Between 2003 and 2006 I had been invited to spend time at the Fine Art Department of the University of Newcastle upon Tyne where, in the 1960's, the artist Richard Hamilton had been a teacher. Hamilton was asked if he would be willing to help house the last traces of Kurt Schwitters' Merzbarn which he had built at the end of the second world war in an isolated farm building in the Lake District on the other side of the country. Schwitters had only just started working on the piece when he died. The wall remained in the small stone barn until the owner of the site felt that he was too old to carry on looking after it, so he approached the Tate Gallery to see if they would be interested in taking it into their collection. They considered the task too difficult but asked Richard Hamilton if he might be interested in trying to relocate it into the University. Assisted by one of his students, Fred Brookes, he arranged the difficult and risky task of removing the wall from the building and transporting it across England - by a firm accustomed to moving electricity sub-stations. The wall was lowered into a specially adapted area of the New Hatton Gallery. A few years later a white divider was built near it so that it wouldn't impact too much on the exhibition space.

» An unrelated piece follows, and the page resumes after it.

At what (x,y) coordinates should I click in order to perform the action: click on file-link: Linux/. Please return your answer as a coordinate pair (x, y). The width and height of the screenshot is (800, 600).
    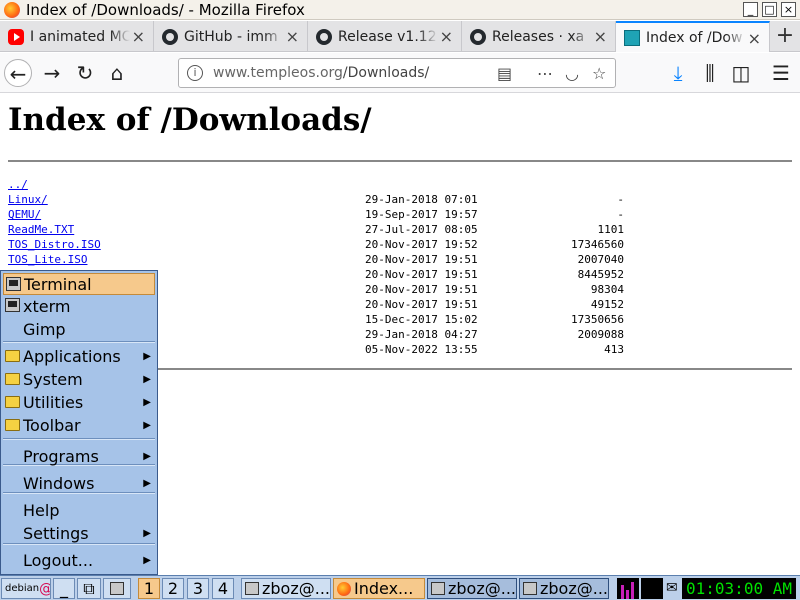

Schwitters' Merzbau project is mysterious and unrecuperable. This is part through intention and part through the accidents and erasures of history. The different Merz projects, in Hanover, in Norway and in the North West of England, were internalised and private enterprises -Schwitters himself claimed that there were only five people who had any real knowledge of them. They consisted of constantly changing architectural spaces made up of niches and grottoes which contain objects and relics from the artists life - notes, rubbish, and possessions borrowed or stolen from friends. These he arranged in new relationships to generate narratives and syntaxes, and in turn they were covered over and morphed to become the components of new architectural elements in the growing space. The approaches and intentions of the work changed over their development, they were sometimes obscure and compulsive - almost pathological - other times cooler and more formal and engaged with the discourses of his artist contempories. Most of it was hidden, but a few photographs were published.

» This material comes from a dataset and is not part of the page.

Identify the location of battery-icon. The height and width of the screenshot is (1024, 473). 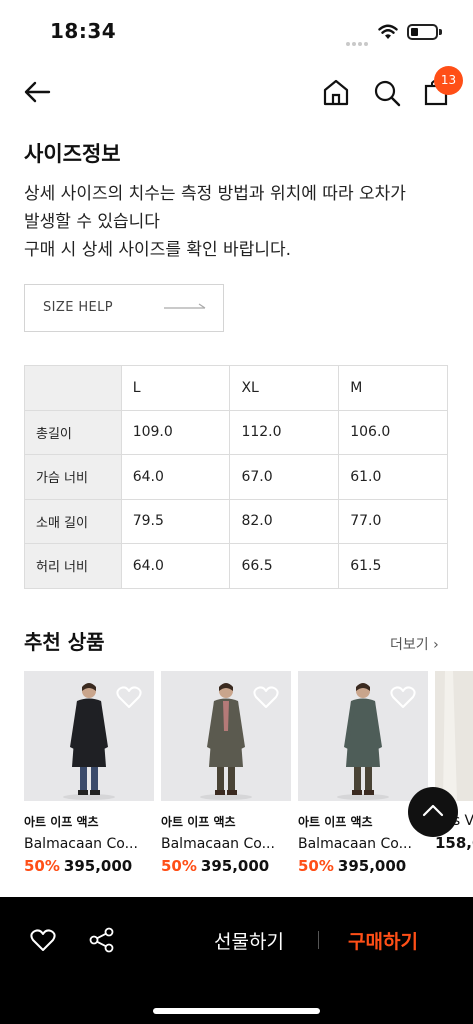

None of the the Merzbaus were finished, most were destroyed, the Hanover building by allied bombs at the end of WWII the Norwegian one by children playing with matches and the last one had the wall ripped off and moved across the country. That which Schwitters considered to be his life work exists only as fragments, photographs, descriptions and memories, representations and language.

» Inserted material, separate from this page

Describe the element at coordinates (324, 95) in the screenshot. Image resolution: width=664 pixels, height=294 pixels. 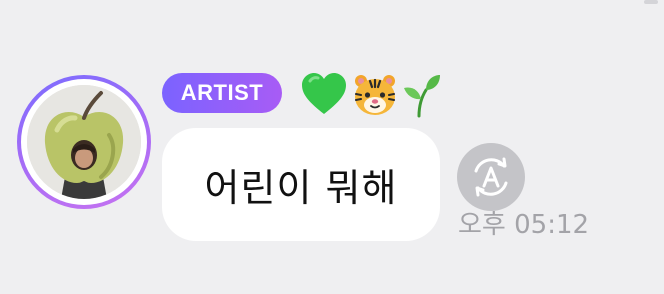
I see `green-heart-icon` at that location.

'Ghost Houses' takes these fugitive traces and combines them with other narratives and images. Spaces that exist only as stories are combined with stories associated with spaces to make a work where one representation merges into another and is then replaced by another. The video screens become sites of slippage and concealment, where a place or an object or an event takes on a momentary resolution and identity before fluxing into another space, another representation. The Merzbau and their histories and images are elided, become Merz'd themselves into spaces of autobiographical narrative, of biography, classical history, Renaissance occult systems, museums, the ghost-story, art history and the spaces of language and the virtual.